The ACT has been ahead of the curve when it comes to municipal waste management for almost two decades now. It was the first government in the world to set a zero waste goal all the way back in 1996.
The no waste by 2010 goal may not have been achieved, but we successfully lifted our recycling rates from 40 per cent to more than 70 per cent of our total waste steam – the highest in the country at the time. We also have the lowest litter rates per capita.
This chart from the ACT government’s updated waste management strategy shows how over the past 15 years the ACT has managed to decrease its waste levels sent to landfill annually.
The same chart also illustrates a real challenge. Our population has only increased by 16 per cent in a decade and a half while the total amount of waste generated across Canberra has grown by over 100 per cent.
In fact, per capita the ACT generates the highest amount of waste in the country. (However, it should be noted that this increase has largely come from the commercial and construction sectors, and not from households.)
The business of recovering and reselling waste products is now a significant money-earner. The most recent national statistics show that waste management organisations in Australia were paid $8.6 billion annually, with $2.4 billion in waste products shipped overseas for processing.
While it is obviously better to recover waste than to leave it in landfill, it is better still not to generate the waste in the first place. Having manufacturing processes that allow continual reuse of its materials is sometimes referred to as a “circular economy”.
For example, in the US the jeans maker Levi Strauss wants to reuse cotton from old garments in new products to eliminate its waste by 2020.
Customers are given a 20 per cent discount when purchasing a new item if they bring in an old garment for recycling. Subaru recently celebrated 10 years of zero-landfill manufacturing of cars, where all waste is either recycled or turned into electricity.
In the construction industry, there is increasingly a shift towards building deconstruction instead of demolition. Deconstruction is a process of taking a building apart with sufficient care so that the materials can be reused and recycled. As disposal charges for building materials increase, deconstruction will become normal.

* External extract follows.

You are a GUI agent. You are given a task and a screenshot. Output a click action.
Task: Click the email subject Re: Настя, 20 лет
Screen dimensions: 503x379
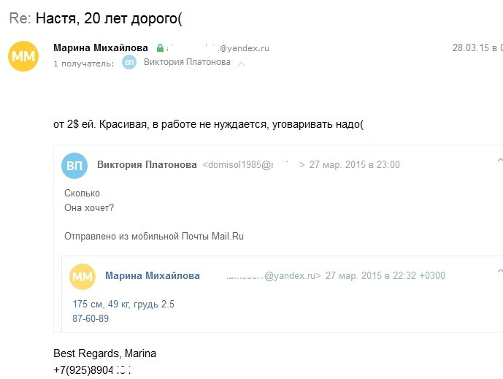pyautogui.click(x=96, y=18)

This encourages innovations in modular, prefabricated building materials that are easy to assemble and disassemble. Reuse rates of 95-100% are typical when fully modular building components are used.
Lastly, no discussion of waste would be complete without looking at the option of a third bin for garden waste (grass clippings and plants) and/or organic waste (kitchen scraps) – a long-time topic of discussion for ACT residents. With around 25 per cent of waste going to landfill coming from residential sources at the moment, there is scope to do better.
A 2011 consultancy found that a third bin for green waste would be largely ineffective since the ACT already recycles more than 90% of its green waste. The same report also found that a third bin for organic waste would be much more expensive ($20m / year) than using dedicated machinery at the landfill to extract organic material from both residential and commercial waste ($8m / year).
With a separate organics bin, on average households will place no more than half of their organic waste into this third bin. So even with a third bin, the regular bin will still contain significant amounts of organic waste that go to landfill.
From this point of view it is regrettable that in 2012 the Greens and Liberals joined together to block the purchase of the specialised equipment required. As a comparatively straightforward way to reduce waste sent to landfill by half or more, it would be nice to see this put back on the agenda.
Are we doing enough to reduce our waste in the ACT? What else would you like to see done?